Sam hissed, frustrated. “Dean--”
“You don’t sound like you’ve pulled over yet,” Dean snapped. “You won’t like it if I have to make you get off the road.” It wasn’t something Dean had tried before, forcing his will on Sam through the tenuous connection between them, and he didn’t know if it would work. But it made an effective threat.
“Okay!” Sam exploded. The road around him was deserted as he slowed the car onto the grass sloping down beside the asphalt. “Now what?”
“Get out of the car and walk into the woods.”
“What? Why! It’s freaking cold, Dean!”
“Sam, I swear…”
“Okay! Okay, I’m getting out.”
Dean could hear Sam cursing softly as he climbed out of whatever car he had stolen and into the freezing winter air. Dean had grabbed Sam’s boots and jacket that had still been lying in the motel room when he left. He had a really bad feeling about whatever was going on and needed to get his hands on his brother again. “Sam, you sound like you’re just standing there.”
“It’s fucking cold and I’m wearing sandals, Dean. What do you want from me!?”

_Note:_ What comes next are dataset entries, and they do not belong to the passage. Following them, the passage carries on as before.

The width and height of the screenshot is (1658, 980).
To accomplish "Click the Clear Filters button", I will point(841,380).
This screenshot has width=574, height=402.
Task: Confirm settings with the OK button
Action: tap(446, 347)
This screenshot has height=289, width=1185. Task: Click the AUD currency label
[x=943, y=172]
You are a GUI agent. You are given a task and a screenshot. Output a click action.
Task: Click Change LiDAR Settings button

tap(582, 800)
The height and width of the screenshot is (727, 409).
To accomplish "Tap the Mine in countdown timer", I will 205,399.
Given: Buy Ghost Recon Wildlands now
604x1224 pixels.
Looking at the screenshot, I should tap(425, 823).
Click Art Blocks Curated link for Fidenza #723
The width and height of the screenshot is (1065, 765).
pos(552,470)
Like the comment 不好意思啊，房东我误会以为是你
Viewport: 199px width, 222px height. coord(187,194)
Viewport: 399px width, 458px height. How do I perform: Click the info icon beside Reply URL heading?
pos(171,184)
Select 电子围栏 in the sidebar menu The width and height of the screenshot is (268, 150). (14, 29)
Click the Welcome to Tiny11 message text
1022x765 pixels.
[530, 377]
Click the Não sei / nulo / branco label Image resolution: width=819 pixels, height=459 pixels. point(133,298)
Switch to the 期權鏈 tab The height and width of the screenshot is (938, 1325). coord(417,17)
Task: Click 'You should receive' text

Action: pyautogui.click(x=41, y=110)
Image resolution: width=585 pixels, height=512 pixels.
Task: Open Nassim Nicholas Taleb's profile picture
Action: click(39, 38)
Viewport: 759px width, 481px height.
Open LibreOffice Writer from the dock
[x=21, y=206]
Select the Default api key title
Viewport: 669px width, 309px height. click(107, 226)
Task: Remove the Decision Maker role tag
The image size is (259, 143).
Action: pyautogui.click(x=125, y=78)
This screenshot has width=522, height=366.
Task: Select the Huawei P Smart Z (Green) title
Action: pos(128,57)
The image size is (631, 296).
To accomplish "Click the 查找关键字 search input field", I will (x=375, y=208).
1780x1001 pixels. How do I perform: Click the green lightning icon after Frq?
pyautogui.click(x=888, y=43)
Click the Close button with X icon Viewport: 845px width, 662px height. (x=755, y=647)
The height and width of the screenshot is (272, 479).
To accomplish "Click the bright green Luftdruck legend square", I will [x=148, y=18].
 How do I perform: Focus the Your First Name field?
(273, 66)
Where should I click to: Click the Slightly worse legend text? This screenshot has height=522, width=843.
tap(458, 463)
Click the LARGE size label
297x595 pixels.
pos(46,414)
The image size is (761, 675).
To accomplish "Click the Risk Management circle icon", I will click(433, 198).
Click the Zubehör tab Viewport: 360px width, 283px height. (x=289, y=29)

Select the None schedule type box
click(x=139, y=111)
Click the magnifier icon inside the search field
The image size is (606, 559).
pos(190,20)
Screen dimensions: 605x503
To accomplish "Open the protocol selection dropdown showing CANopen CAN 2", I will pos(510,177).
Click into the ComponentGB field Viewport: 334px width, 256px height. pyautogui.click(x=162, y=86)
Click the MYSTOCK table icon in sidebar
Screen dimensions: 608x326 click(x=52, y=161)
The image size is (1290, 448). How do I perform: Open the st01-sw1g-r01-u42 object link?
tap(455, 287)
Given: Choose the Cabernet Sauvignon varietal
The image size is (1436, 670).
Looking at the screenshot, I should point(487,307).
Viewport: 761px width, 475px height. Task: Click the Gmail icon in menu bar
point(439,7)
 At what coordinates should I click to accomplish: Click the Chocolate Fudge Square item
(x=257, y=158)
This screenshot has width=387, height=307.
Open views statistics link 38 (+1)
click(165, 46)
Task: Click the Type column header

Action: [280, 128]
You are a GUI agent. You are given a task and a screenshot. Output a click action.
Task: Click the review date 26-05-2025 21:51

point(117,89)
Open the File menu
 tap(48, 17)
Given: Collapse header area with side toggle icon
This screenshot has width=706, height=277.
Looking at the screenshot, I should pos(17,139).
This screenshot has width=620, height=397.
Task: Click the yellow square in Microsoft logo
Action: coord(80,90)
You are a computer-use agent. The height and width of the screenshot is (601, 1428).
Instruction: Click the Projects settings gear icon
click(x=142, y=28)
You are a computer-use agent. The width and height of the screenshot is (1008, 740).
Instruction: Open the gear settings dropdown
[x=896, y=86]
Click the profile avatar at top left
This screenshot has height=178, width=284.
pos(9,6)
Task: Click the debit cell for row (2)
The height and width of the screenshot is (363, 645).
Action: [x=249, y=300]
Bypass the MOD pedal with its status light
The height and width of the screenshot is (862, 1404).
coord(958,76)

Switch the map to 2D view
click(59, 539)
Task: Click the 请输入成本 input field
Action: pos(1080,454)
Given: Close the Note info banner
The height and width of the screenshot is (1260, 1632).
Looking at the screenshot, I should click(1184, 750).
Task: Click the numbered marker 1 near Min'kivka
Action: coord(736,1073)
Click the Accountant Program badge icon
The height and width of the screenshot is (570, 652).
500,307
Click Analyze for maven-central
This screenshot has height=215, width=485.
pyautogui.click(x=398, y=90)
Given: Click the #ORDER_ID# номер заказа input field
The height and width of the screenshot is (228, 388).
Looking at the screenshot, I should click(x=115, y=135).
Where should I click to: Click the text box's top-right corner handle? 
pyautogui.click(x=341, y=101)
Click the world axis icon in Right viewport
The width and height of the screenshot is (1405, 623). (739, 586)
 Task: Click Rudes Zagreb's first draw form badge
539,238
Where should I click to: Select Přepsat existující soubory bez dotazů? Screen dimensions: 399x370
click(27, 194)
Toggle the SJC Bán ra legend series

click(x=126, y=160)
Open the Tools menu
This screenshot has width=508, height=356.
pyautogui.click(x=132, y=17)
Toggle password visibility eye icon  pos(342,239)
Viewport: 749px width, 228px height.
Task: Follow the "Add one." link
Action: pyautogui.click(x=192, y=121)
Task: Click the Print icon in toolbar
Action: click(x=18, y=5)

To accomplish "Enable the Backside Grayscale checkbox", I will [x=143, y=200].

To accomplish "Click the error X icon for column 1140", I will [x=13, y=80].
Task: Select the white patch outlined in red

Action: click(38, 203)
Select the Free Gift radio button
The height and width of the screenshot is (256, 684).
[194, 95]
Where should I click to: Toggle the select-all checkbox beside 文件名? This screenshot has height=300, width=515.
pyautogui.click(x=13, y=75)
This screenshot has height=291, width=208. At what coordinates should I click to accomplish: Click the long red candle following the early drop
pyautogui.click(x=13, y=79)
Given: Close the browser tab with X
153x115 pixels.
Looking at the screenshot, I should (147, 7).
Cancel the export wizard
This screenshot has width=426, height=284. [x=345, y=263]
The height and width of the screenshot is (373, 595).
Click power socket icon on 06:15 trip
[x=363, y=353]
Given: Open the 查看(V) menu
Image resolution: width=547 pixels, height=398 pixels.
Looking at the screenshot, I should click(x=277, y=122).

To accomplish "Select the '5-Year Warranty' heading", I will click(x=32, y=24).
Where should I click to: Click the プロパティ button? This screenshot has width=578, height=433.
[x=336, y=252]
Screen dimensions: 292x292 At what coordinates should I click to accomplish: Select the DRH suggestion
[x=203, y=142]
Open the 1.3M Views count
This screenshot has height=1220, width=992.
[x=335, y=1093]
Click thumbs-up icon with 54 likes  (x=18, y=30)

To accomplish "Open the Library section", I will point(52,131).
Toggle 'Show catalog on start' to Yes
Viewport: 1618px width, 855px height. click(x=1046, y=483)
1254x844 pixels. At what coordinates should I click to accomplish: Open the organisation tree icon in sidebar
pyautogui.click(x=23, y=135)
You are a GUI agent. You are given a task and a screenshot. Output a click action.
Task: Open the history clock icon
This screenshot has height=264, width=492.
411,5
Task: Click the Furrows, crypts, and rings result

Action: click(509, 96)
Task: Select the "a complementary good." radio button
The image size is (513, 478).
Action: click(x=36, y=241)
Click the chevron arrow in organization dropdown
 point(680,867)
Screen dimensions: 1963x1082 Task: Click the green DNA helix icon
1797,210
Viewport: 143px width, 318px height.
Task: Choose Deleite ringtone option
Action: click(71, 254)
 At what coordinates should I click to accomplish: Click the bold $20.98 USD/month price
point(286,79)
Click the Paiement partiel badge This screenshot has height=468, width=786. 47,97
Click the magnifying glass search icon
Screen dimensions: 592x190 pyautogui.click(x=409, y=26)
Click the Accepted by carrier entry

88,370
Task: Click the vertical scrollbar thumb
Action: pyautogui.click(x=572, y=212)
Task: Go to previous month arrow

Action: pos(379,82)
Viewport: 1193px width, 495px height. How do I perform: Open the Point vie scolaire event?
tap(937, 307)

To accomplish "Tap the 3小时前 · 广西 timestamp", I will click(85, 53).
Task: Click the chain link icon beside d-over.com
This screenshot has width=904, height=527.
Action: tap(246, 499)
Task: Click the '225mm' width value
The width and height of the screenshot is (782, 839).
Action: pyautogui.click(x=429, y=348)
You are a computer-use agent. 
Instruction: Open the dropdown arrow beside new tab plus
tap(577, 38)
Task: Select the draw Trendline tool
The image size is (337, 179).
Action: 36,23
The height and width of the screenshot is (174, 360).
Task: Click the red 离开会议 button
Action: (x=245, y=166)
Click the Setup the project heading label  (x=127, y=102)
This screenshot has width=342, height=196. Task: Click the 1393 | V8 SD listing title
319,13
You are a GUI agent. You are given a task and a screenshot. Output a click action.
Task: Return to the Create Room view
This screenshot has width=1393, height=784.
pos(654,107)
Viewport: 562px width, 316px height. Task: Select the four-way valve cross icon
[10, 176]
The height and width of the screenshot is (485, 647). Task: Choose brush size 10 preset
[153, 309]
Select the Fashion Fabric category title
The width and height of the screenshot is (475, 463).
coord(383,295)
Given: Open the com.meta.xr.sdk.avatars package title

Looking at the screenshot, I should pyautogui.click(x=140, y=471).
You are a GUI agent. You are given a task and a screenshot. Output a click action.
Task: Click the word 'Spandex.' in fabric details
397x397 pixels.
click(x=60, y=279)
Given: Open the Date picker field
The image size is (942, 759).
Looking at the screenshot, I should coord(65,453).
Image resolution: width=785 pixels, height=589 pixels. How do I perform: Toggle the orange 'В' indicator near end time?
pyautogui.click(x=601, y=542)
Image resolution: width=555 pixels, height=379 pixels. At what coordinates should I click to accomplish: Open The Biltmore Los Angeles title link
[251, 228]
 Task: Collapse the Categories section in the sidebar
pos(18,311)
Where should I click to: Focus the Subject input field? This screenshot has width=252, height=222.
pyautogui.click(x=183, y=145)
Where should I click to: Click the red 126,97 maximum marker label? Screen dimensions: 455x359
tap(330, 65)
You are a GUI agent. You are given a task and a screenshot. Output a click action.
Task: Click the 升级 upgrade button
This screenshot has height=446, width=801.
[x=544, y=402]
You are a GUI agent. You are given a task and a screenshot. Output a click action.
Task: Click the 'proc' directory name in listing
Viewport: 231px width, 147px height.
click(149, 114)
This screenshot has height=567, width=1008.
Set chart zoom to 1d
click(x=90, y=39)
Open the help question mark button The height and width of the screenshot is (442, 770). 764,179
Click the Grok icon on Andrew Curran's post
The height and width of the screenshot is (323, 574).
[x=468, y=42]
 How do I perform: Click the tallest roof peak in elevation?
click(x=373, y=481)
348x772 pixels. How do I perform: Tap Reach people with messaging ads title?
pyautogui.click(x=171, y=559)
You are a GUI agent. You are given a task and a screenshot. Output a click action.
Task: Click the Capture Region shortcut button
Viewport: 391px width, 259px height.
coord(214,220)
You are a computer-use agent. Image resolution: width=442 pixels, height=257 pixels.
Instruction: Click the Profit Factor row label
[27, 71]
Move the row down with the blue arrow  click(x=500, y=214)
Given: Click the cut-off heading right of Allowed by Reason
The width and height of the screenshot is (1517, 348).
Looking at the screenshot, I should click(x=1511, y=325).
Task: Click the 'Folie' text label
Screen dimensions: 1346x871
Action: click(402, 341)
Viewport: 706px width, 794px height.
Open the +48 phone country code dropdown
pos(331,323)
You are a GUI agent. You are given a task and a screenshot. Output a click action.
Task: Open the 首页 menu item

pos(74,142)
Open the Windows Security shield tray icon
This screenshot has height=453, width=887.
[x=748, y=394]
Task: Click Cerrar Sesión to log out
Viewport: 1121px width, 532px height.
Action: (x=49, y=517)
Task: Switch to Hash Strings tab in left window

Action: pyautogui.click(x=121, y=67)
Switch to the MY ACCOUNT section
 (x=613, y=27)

Dean growled as he turned onto the Interstate ramp and picked up speed. “I want you to stay where I goddamn leave you, I want you to call me before you do stupid things, and I want you to get your ass away from that car and out of sight. Maybe something is after you, or maybe something is luring you in by making you think it’s coming after you. You consider that, genius? Where the hell did you think you were headed?!”
Sam hugged his arms around himself and pinned the phone against his shoulder so he could keep talking to Dean as he walked into the tree line. “I wasn’t going anywhere! I was just… going away. From--”
“--whatever is coming. Yeah, yeah, gotcha. And you don’t see how that screams trap? Your running away is probably a direct line to whatever thinks you’re tasty!”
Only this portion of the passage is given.